La prima questione pregiudiziale: tariffa controlli sanitari ufficiali anche se l’attività di macellazione è accessoria a quella di allevamento?
È fuori di dubbio che spetta agli Stati membri eseguire controlli ufficiali per accertare la corretta applicazione della normativa sui mangimi e sugli alimenti da parte degli operatori del settore dei mangimi e degli alimenti in tutte le fasi della produzione, della trasformazione e della distribuzione dei mangimi o degli alimenti e degli animali e dei prodotti di origine animale.
Controlli per i quali gli Stati membri garantiscono adeguati finanziamento ai sensi dell’art. 26 reg. 882/2004, disponend di un ampio margine discrezionale sulla messa a disposizione (sentenza del 26 luglio 2017, C-519/16, EU:C:2017:601, punto 34).
Allo stesso modo, il Giudice europeo ritiene che le direttive 89/662, 93/119 e 96/23, in combinato disposto, impongano agli Stati membri “di procedere a controlli relativi a tutte le fasi della filiera di produzione e della trasformazione degli animali, dei loro prodotti nonché della filiera di produzione dei mangimi. Ne consegue che, poiché le attività di macellazione e di sezionamento di carne rientrano nelle fasi della produzione e della trasformazione degli animali, tali attività sono ricomprese nell’allegato IV, sezione A, del regolamento n. 882/2004”.
La conseguenza è, pertanto, immediata: tali attività devono essere oggetto del pagamento di una tassa obbligatoria al fine di finanziare i controlli ufficiali.
Chi è soggetto? L’operatore alimentare: “è un operatore del settore alimentare o un operatore del settore dei mangimi la persona fisica o giuridica incaricata di garantire il rispetto delle prescrizioni della legislazione alimentare nell’impresa del settore dei mangimi o del settore alimentare posta sotto il suo controllo”.
A nulla rileva, quindi, la circostanza per l’attività di macellazione e di sezionamento di carne sia esercitata in modo “accessorio” all’attività principale di allevamento.
La soluzione alla prima questione pregiudiziale si risolve, dunque, così: “l’articolo 27 del regolamento n. 882/2004 deve essere interpretato nel senso che esso dispone che gli Stati membri hanno l’obbligo di imporre il pagamento di tasse relative ai controlli ufficiali sulle attività elencate nell’allegato IV, sezione A, e nell’allegato V, sezione A di tale regolamento, anche agli operatori del settore alimentare e del settore dei mangimi che svolgono le attività di macellazione e di sezionamento di carne a titolo accessorio rispetto alla loro attività principale di allevamento.
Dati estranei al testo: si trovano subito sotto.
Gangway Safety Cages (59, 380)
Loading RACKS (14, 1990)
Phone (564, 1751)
La seconda questione pregiudiziale; la tariffa controlli sanitari ufficiali é derogabile nei minimi dal singolo Stato membro?
Può uno Stato membro applicare tasse di importo inferiore agli importi minimi previsti all’allegato IV, sezione B, e all’allegato V, sezione B, del regolamento n. 882/2004?
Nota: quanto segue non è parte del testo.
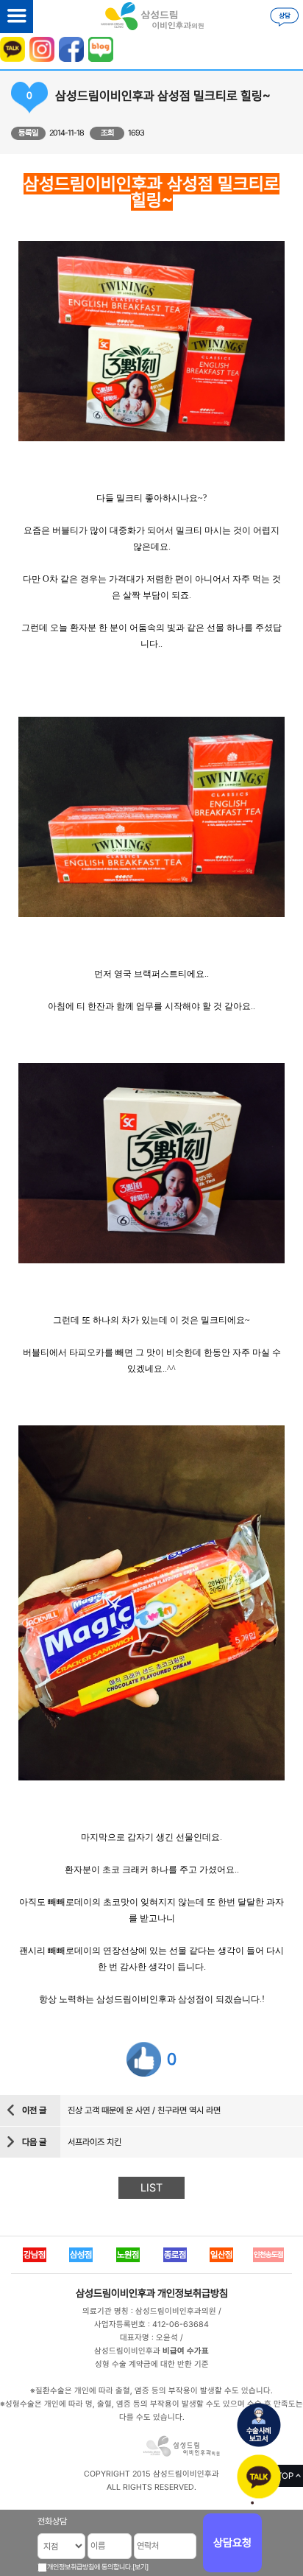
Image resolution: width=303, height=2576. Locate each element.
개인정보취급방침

La risposta della Corte di Giustizia UE è negativa, proprio alla luce del tenore letterale della normativa prima richiamata, conformemente a pronunce già rese.
In conclusione, quindi, la normativa europea sulla tariffa destinata a coprire le spese attinenti ai controlli veterinari ufficiali dei mangimi e degli alimenti è obbligatoria anche quando l’attività di riferimento viene espletata solo come accessoria rispetto all’allevamento e non derogabile, in punto di debenza e di quantificazione minima.
Il presente articolo, ai sensi del Regolamento, ha finalità meramente informativa e divulgativa della sentenza in commento; non può costituire un parere legale, potendo non tener conto del complesso normativo e giurisprudenziale anche in punto di successivi aggiornamenti per gravami o riforme.